Щепкинское училище: курс набирает Виктор Коршунов и консультацию, на которую я записана, проводит сам. Обычно первые консультации в творческие вузы проводят младшие педагоги или даже студенты старших курсов. Так происходит потому, что люди часто плохо понимают, что они собой представляют. Когда мой муж готовился к съемкам фильма «Розыгрыш», в газете поместили объявление, что требуются молодые люди возраста 16–17 лет, но на пробы выстроилась очередь из самых разных персон, от малолетних детей с мамами до вполне солидных пятидесятилетних мужчин с животиками. Возраст поступающих в творческий вуз тоже ограничен – и все-таки на моей памяти одна дама 28 лет пыталась поступать с нами. На консультациях отсеивают по возрасту, из-за явных физических недостатков, из-за неисправимых дефектов речи или неадекватного поведения. Когда на консультации присутствует сам мастер – большое счастье: он смотрит орлиным взором в самое сердце абитуриенту, видит его насквозь и его возможности тоже. Я не боялась прослушивания: а известие, что на консультации будет сам мастер, меня только ободрило. Я пришла в прекрасном расположении духа, вдохновляясь тем, что великие актрисы Малого театра когда-то находились в этих стенах и брались за ручки этих старинных дверей. Я много читала и о Марии Николаевне Ермоловой, и о Гликерии Николаевне Федотовой.
Нашу пятерку абитуриентов вызвали в аудиторию, светлую и солнечную. За столом сидели педагоги во главе с самим Виктором Коршуновым, полноватым и обаятельным человеком. Я прочитала все, что приготовила: и прозу, и стихи, и басню, и меня ни разу не остановили, как было с двумя ребятами в нашей пятерке, читавшими передо мной. Меня внимательно и доброжелательно выслушали, потом попросили спеть, и я спела, потом попросили поднять юбочку повыше, чтобы посмотреть, не кривые ли у меня ноги, и ноги у меня оказались в порядке. Потом Коршунов подозвал меня поближе и сказал: «Вам, дорогая, не стоит даже приближаться к сцене. Вы никогда не будете актрисой».
Я почему-то сразу оглохла. Буквально. Я вышла из аудитории, толпившиеся ребята, ждущие своей очереди, задавали мне какие-то вопросы, я видела их шевелящиеся губы и не слышала ничего. Я оторопело смотрела на них, пытаясь осознать: что же только что случилось? Как-то я добралась до общежития, и мои соседки спросили: «Ну как?» Я поняла, что их слышу, и почувствовала, что из моих глаз помимо воли полились очень крупные слезы. Я достала чемодан и начала собирать вещи.
Уж чего-чего, а соплей и слез старожилы общежития на Трифоновской повидали: каждый день в разные комнаты приходили после консультаций и туров убитые горем несостоявшиеся Джульетты и Офелии. Поэтому сострадание тех, кто пока «остался в живых», было искренним, но несколько агрессивным:
– Еще чего, уедет она! Да это только начало! Осталось еще три вуза!
– Некоторые под разными фамилиями по несколько раз в один и тот же институт ходят – и поступают! А некоторые по несколько лет в Москву ездят!
На мое робкое: «Но сам Коршунов!..» – мне в ответ неслось:
– Да кто он такой? Он старый и ничего не понимает! Да у них у всех вкусы разные: разные вузы, разные вкусы, разные требования!

» **НАБОР ДАННЫХ**:
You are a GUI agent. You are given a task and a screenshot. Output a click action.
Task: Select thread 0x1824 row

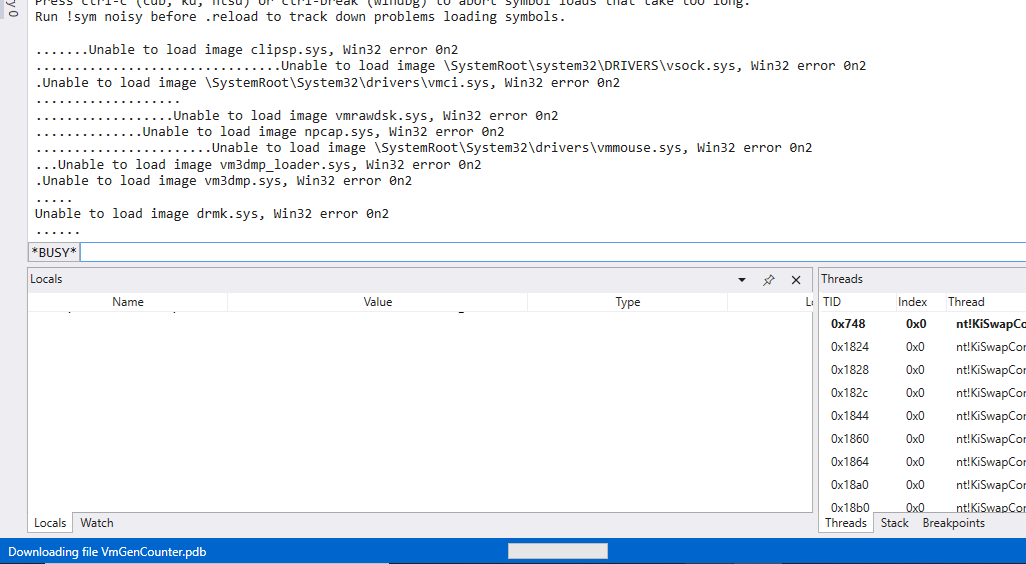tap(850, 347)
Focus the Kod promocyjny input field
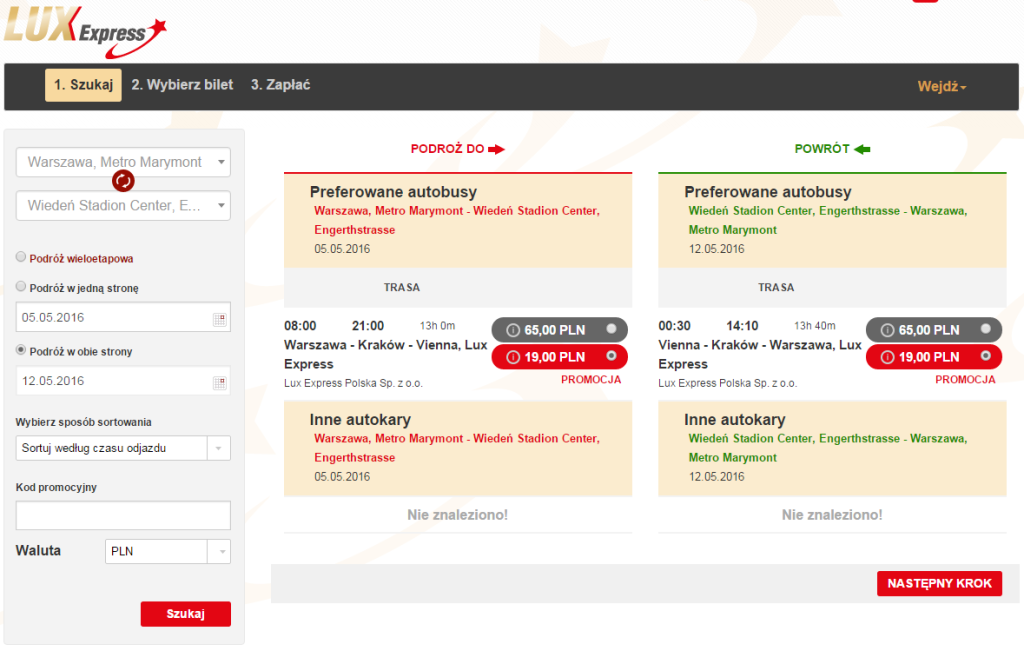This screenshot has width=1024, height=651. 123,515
==
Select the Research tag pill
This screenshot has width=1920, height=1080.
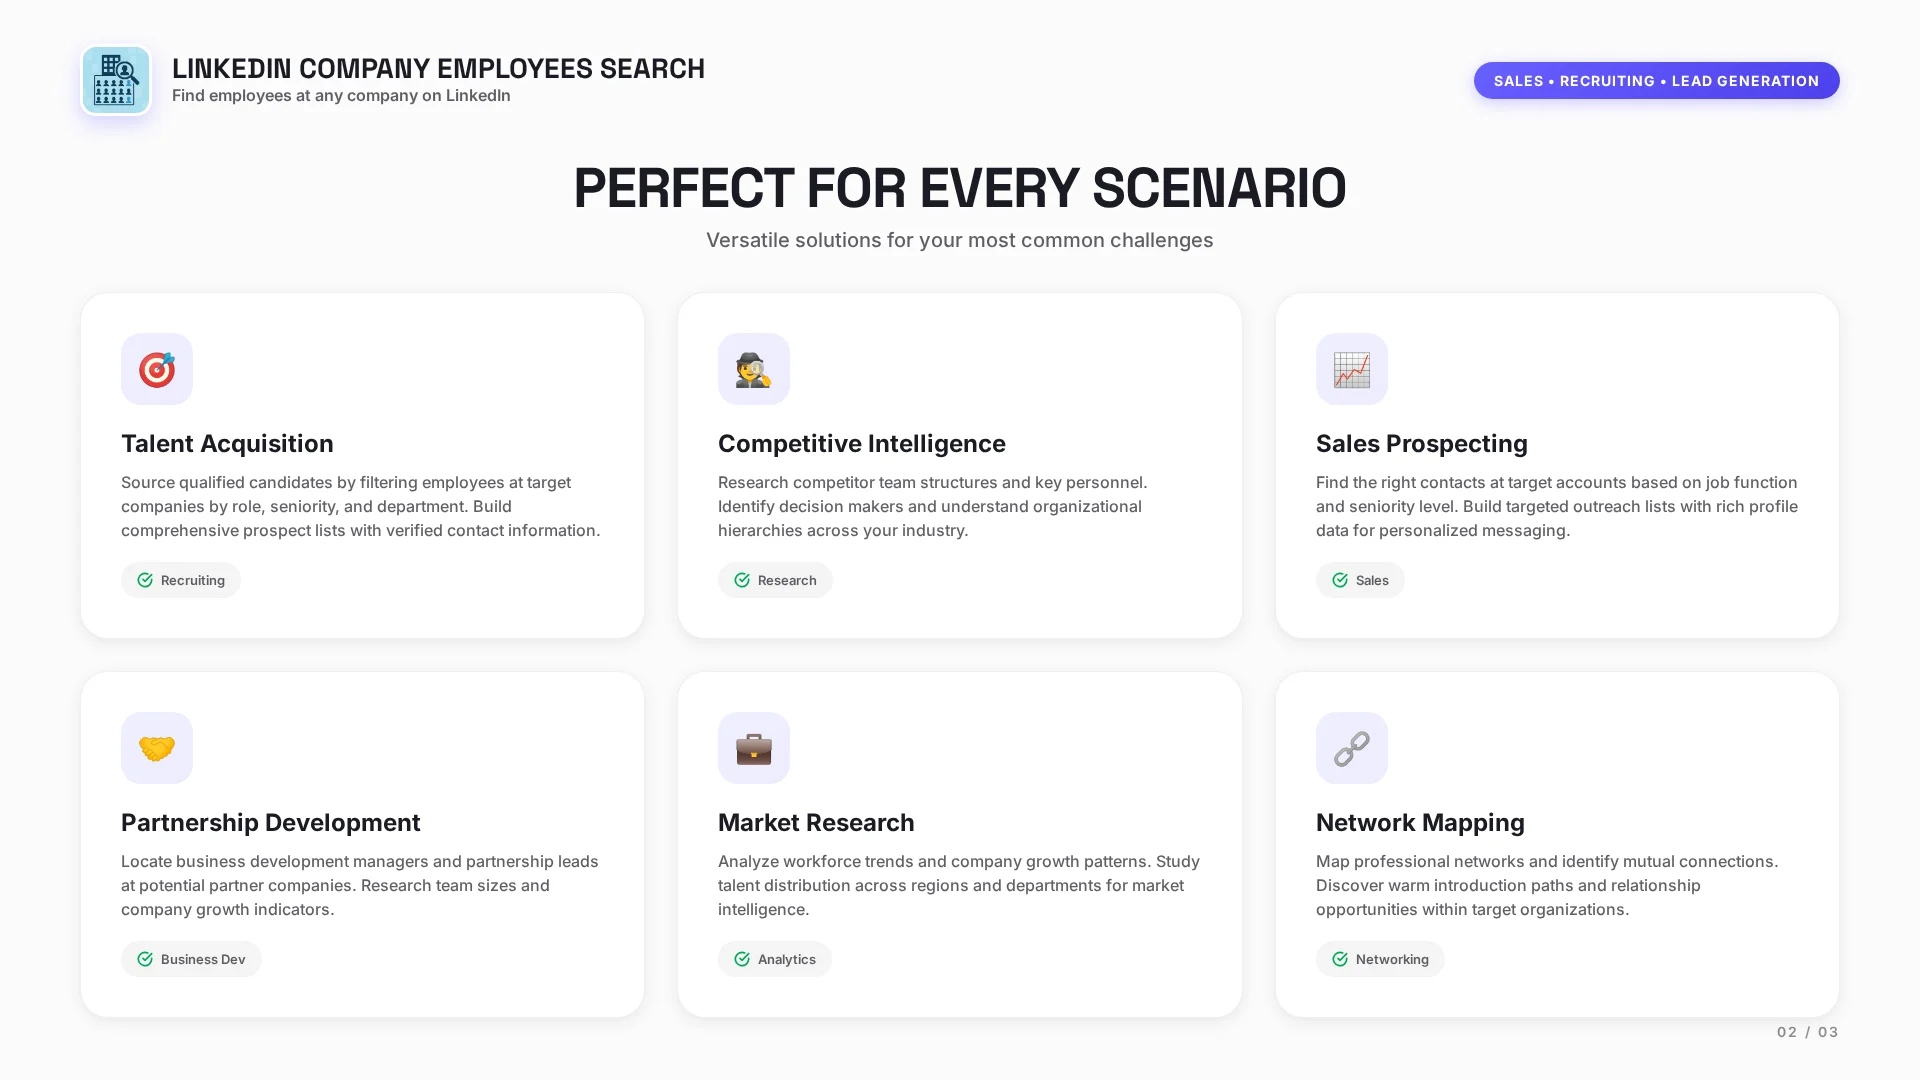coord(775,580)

» **ПОСТАВЛЕННОЕ ЗАДАНИЕ 1**: Сколько лет было даме, которая, согласно тексту о поступлении в Щепкинское училище, пыталась поступать вместе с автором?
» **ПОСТАВЛЕННОЕ ЗАДАНИЕ 2**: Перепиши дословно фрагмент текста о поступлении в Щепкинское училище, начиная со слов «Я почему-то сразу» и заканчивая словами «начала собирать вещи.».
» **ПОСТАВЛЕННОЕ ЗАДАНИЕ 3**: Продолжи текст о поступлении в Щепкинское училище с того места, на котором он заканчивается.

» **ПИСЬМЕННЫЙ ОТВЕТ 1**: 28 лет.

» **ПИСЬМЕННЫЙ ОТВЕТ 2**:
Я почему-то сразу оглохла. Буквально. Я вышла из аудитории, толпившиеся ребята, ждущие своей очереди, задавали мне какие-то вопросы, я видела их шевелящиеся губы и не слышала ничего. Я оторопело смотрела на них, пытаясь осознать: что же только что случилось? Как-то я добралась до общежития, и мои соседки спросили: «Ну как?» Я поняла, что их слышу, и почувствовала, что из моих глаз помимо воли полились очень крупные слезы. Я достала чемодан и начала собирать вещи.

» **ПИСЬМЕННЫЙ ОТВЕТ 3**:
– Правильно! Здесь не подошла, а в другом месте окажешься в самый раз!
Как ни странно, мне это помогло: я выдохнула и решила продолжить попытки.
Поселившись в общежитии, да еще с таким количеством людей в комнате, которые еще и постоянно сменялись, я, всегда жившая под маминым крылом, познакомилась с неизвестными доселе сторонами жизни. Кто-то уже все вузы обошел, не прошел и уезжает, но собирается приехать в следующем году – и уж тогда! Кто-то поссорился с соседками и просится к нам в комнату на место уезжающей, а не пускают, потому что эта кто-то «скандальная дура». Кто-то везде провалился, но не уезжает, а место в общежитии уже не положено, и приходится прятаться от коменданта. Кто-то празднует день рождения, кто-то с горя напился, кто-то хочет выброситься из окна, кто-то лезет в драку, у кого-то что-то украли, кто-то рыдает, потеряв невинность, а «он, оказывается, и не собирался жениться», кто-то приехал не поступать, а просто так – и просится пожить, потому что «у вас весело»…
Весь этот набор еще не оформившихся окончательно человеческих страстей, помноженный на нервозность экзаменов, иногда дремучую невоспитанность, юношеский максимализм и неумение справляться с эмоциями – все это обрушилось на меня. Но с ног не сбило и не закружило в своем вихре.
Я оказалась разумной, и меня совсем не привлекал шанс «напозволять себе всего, чего не разрешали родители». У меня существовала одна-единственная цель – поступить. Все остальное мне было совершенно не интересно.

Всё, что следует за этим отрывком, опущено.